A run of items
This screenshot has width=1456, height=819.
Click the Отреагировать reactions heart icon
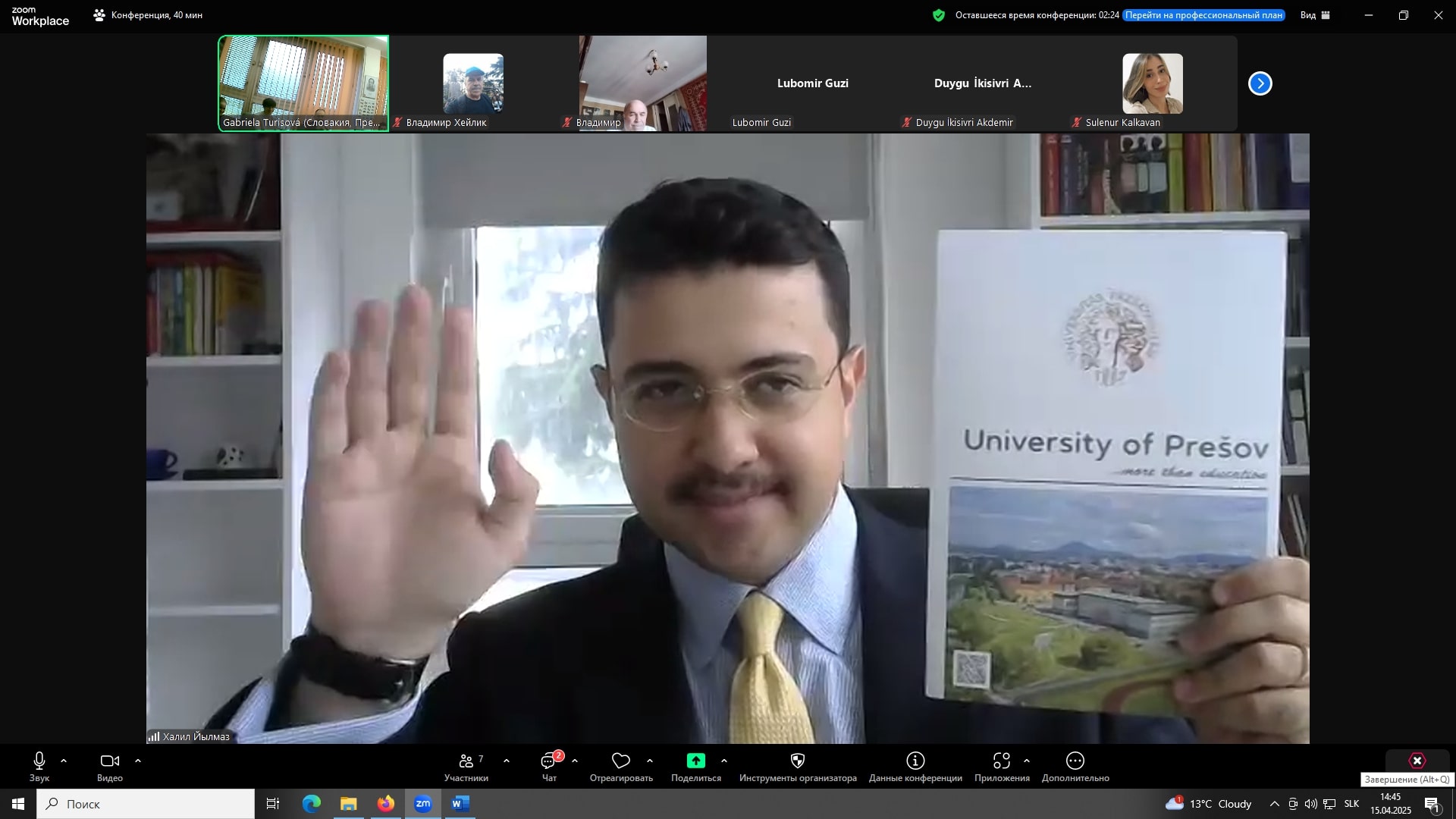(x=621, y=761)
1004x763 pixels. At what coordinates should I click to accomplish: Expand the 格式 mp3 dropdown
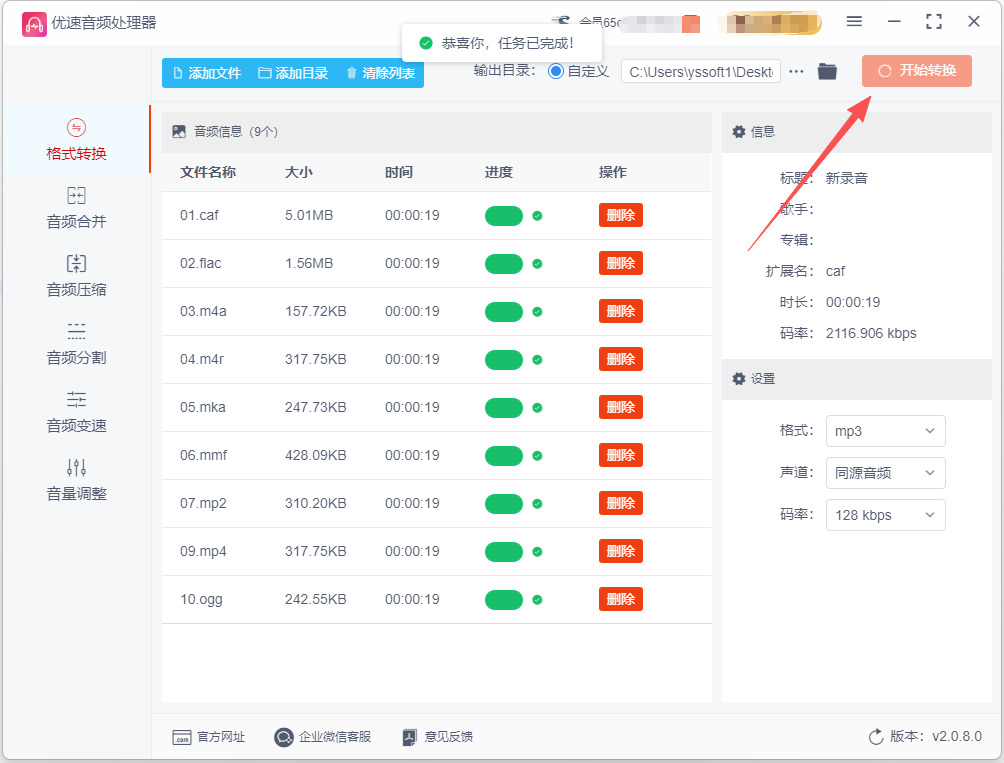(x=886, y=431)
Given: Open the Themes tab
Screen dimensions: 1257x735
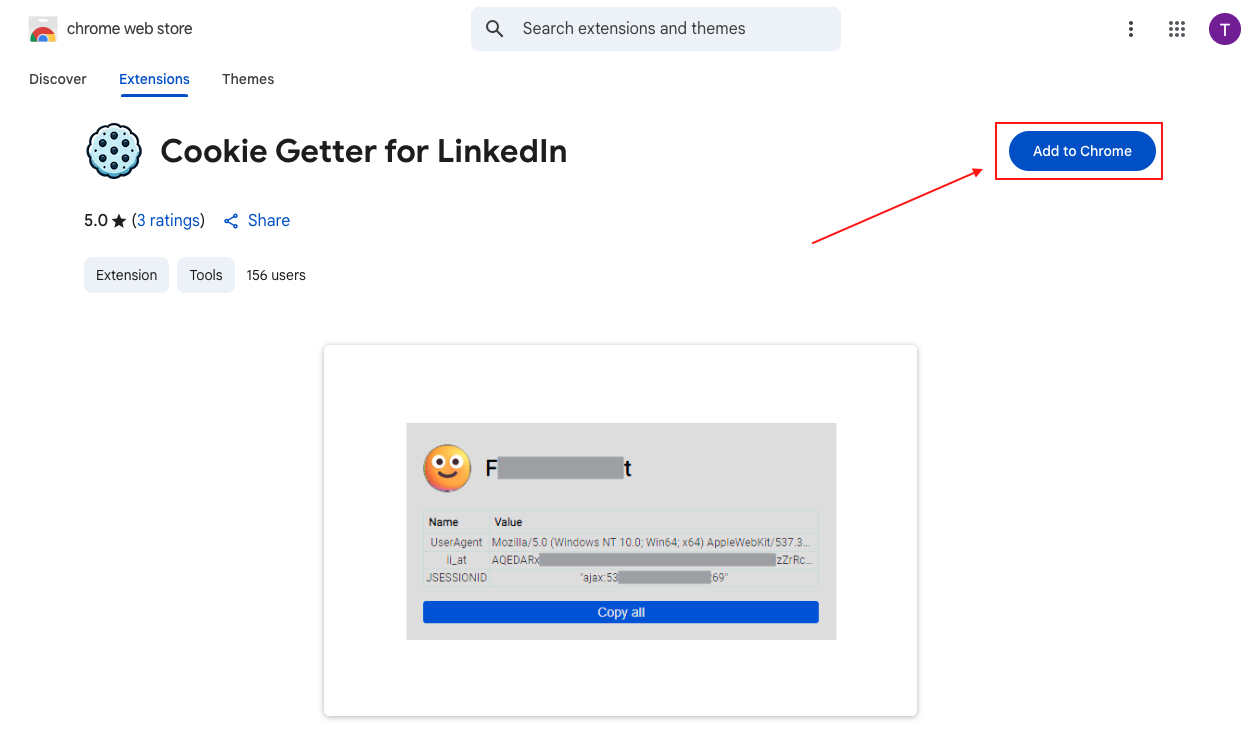Looking at the screenshot, I should click(x=248, y=79).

INSTRUCTION
Can you copy out every item above word for word, leaving out the pictures?

SOLVED PROBLEM
This screenshot has width=1456, height=819.
Click the Отреагировать reactions heart icon
(x=621, y=761)
1004x763 pixels. At what coordinates should I click to accomplish: Expand the 格式 mp3 dropdown
(x=886, y=431)
Given: Open the Themes tab
Screen dimensions: 1257x735
Looking at the screenshot, I should click(x=248, y=79).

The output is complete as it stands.